» PROBLEM TO WORK ON: Retype, with no pictures, each line from the one that holds "Instruction: Play the True Chime Teaser video" through the last line of the entries below, both included.

Stored data entries:

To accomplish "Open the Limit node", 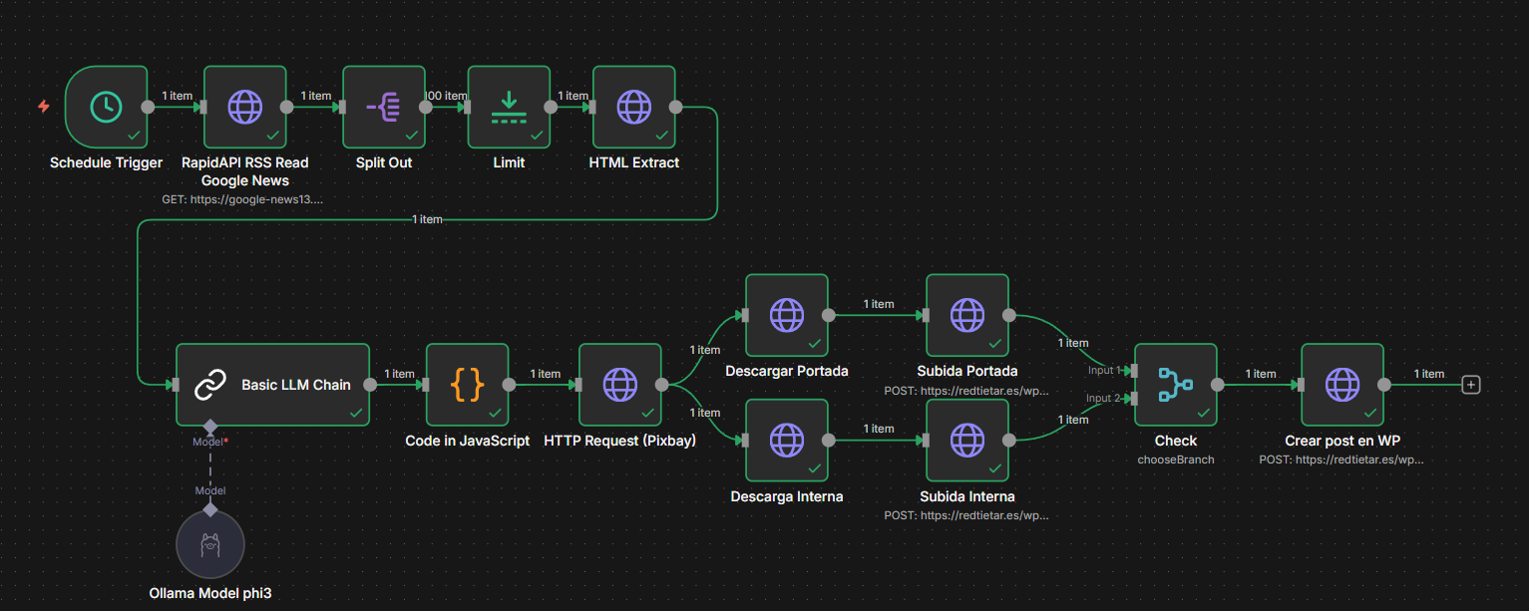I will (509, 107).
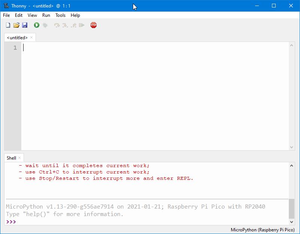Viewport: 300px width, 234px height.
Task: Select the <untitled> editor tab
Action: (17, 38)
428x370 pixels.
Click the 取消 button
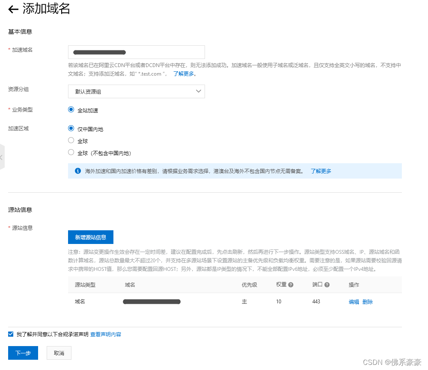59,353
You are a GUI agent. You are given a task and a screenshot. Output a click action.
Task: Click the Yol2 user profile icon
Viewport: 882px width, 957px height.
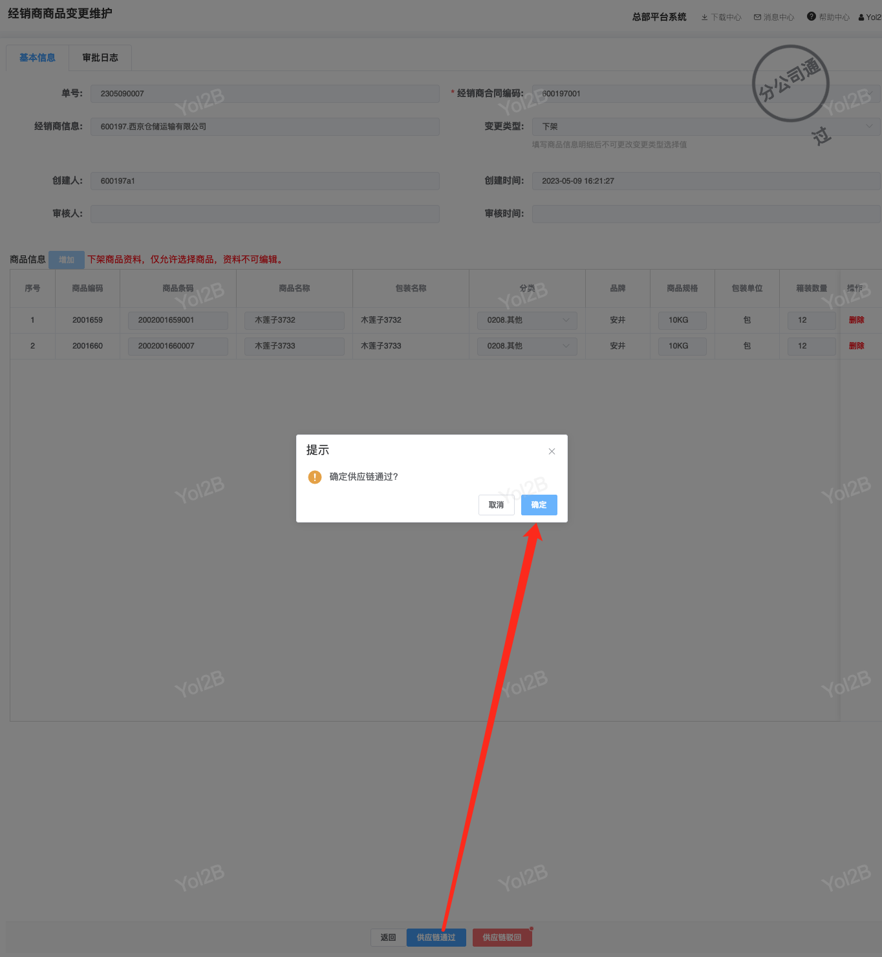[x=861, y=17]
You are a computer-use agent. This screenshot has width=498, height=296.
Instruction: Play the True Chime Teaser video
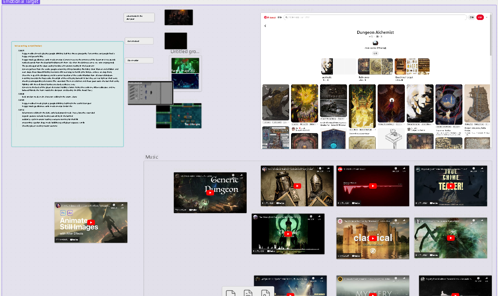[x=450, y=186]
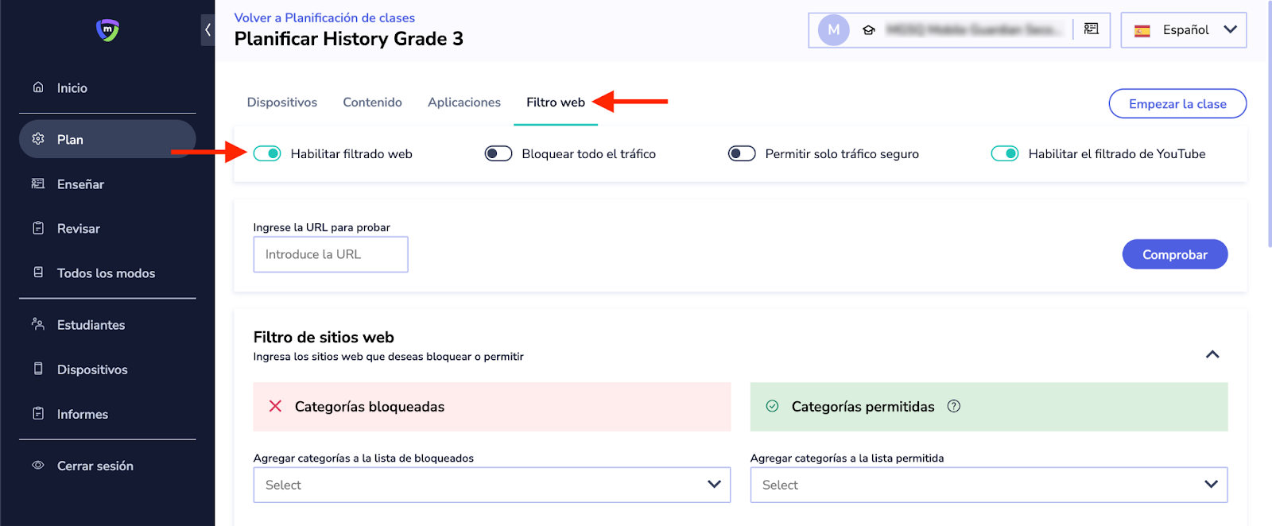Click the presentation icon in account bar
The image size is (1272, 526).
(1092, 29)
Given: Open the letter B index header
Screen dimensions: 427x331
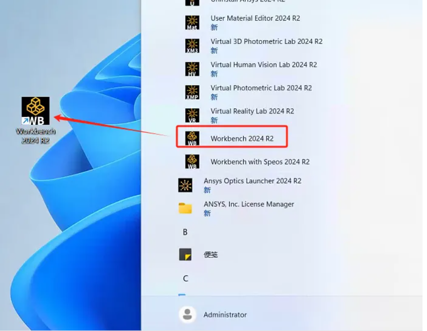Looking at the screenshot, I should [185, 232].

» ANSWER SPACE:
Instruction: Play the True Chime Teaser video
[x=450, y=186]
Click the presentation icon in account bar
The image size is (1272, 526).
(1092, 29)
Given: Open the letter B index header
Screen dimensions: 427x331
Looking at the screenshot, I should [185, 232].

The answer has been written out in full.